Ejercicios propuestos:
A: En el artículo sobre la Revolución Rusa, ¿quién es el socialista uruguayo nombrado?
B: Traduce al inglés esta oración del artículo sobre la Revolución Rusa: "Los ecos cruzan los mares y llegan hasta aquí."
C: Prosigue el artículo sobre la Revolución Rusa a partir de su última oración.

═════ Fragmento seleccionado

A cien años de la Revolución Rusa

Ilusión y revolución, o aquel vasto y confuso país

Revuelta, utopía, resurrección, revolución son palabras que van cayendo sobre las calles y los campos de una Rusia que va agotando sus antiguas formas hasta ponerse de pie como un solo hombre. Los ecos cruzan los mares y llegan hasta aquí.
Por María Gabriela Mizraje

La intelligentsia latinoamericana y particularmente la argentina supo mirar en dirección a Europa del Este y a los aires transformadores que acarreaba, aún con las contradicciones y las críticas que, tras la revolución de 1917, luego del giro que abriera con el gobierno soviético un nuevo mundo, se despertaron.
Latinoamérica toda está atenta; bajando por el mapa que empieza en verdad en los Estados Unidos, entre las expresiones más significativas repercuten las de Waldo Frank; en México, las de Diego Rivera, José Revueltas o José Vasconcelos; en Perú las del político Haya de la Torre y el poeta César Vallejo más tarde; en Uruguay, la del socialista Emilio Frugoni; en Argentina, las de Manuel Ugarte, José Ingenieros, Rodofo Puigrós o José Portogalo, por nombrar sólo a algunos.

══════════
═════ Datos registrados

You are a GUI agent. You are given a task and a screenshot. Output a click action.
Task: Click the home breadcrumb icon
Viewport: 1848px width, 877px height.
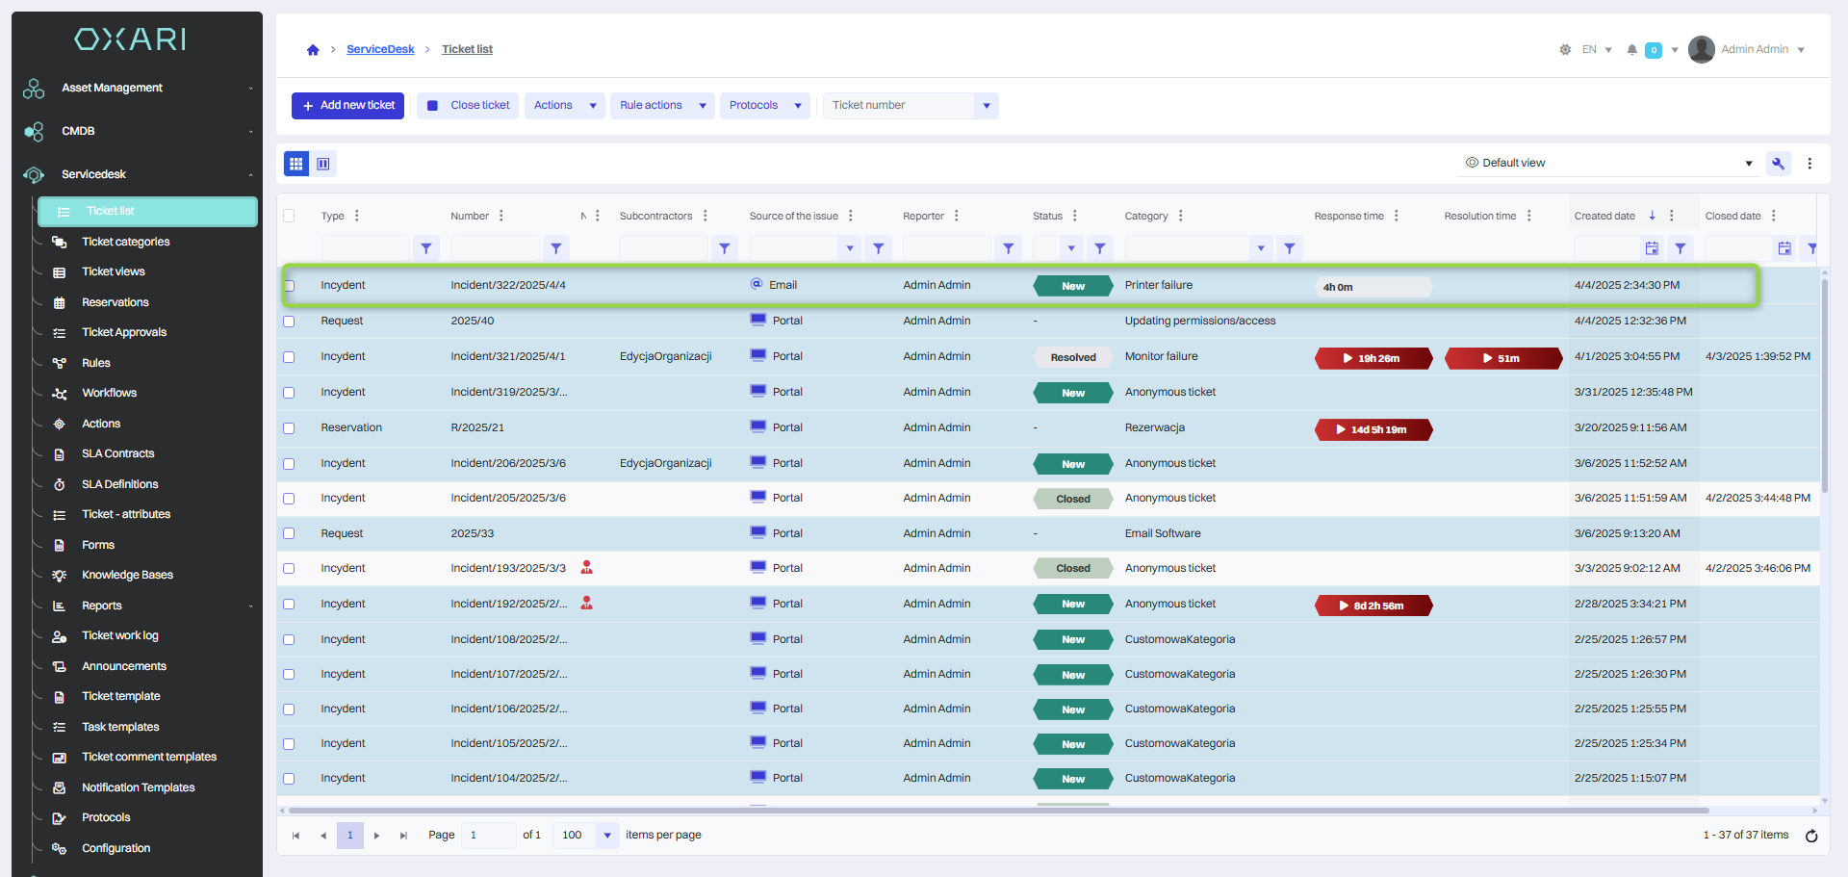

══════════

Respuestas por ejercicio:
A: Emilio Frugoni.

B: The echoes cross the seas and reach all the way here.

C:
Alberto Gerchunoff —siempre reconocido en su rol de fundador de la literatura judeo-argentina— deja su testimonio de balance cuando se decide a trazar las semblanzas de algunas de las figuras más representativas de su tiempo.
En ese libro de 1979, al detenerse en Máximo Gorki, como “predicador del advenimiento”, asegura que habrá de perdurar con Tolstoi y Dostoievski, como intérprete “de las agitaciones sentimentales y de los problemas psicológicos de un pueblo de corazón caudaloso”. Así percibe y define, con intensidad, Gerchunoff al pueblo ruso.
Y al recalar en Kropotkin afirma: “su biografía, que se relaciona con el período revolucionario más interesante de aquel vasto y confuso país, constituye quizás la explicación más clara de muchos fenómenos del movimiento democrático ruso”. Gerchunoff no está señalando entonces la revolución de 1917 sino las transformaciones previas. Por el contrario, al anunciar la muerte del príncipe, se refiere a la vida en su tierra como “la inmensa batahola de la Rusia bolsheviki”.
Su visión queda muy clara, es definitivamente crítica: “la tragedia que se iniciaba en Rusia” dice, para explicar cómo Gorki “no preveía lo que se ocultaba detrás del Consejo de Obreros y Soldados, y al sobrevenir el bolchevismo creyó que asistía a la incruenta realización de un programa completo de socialismo. […] Mas no tardó en desengañarse. El Soviet perseguía, destruía, oprimía. Gorki se puso contra el Soviet”. Y aclarar que de algunos de sus libros “fluye como una emoción religiosa ante el espectáculo del país rehaciéndose penosamente de su catástrofe histórica y de los desgastes formidables de la revolución”.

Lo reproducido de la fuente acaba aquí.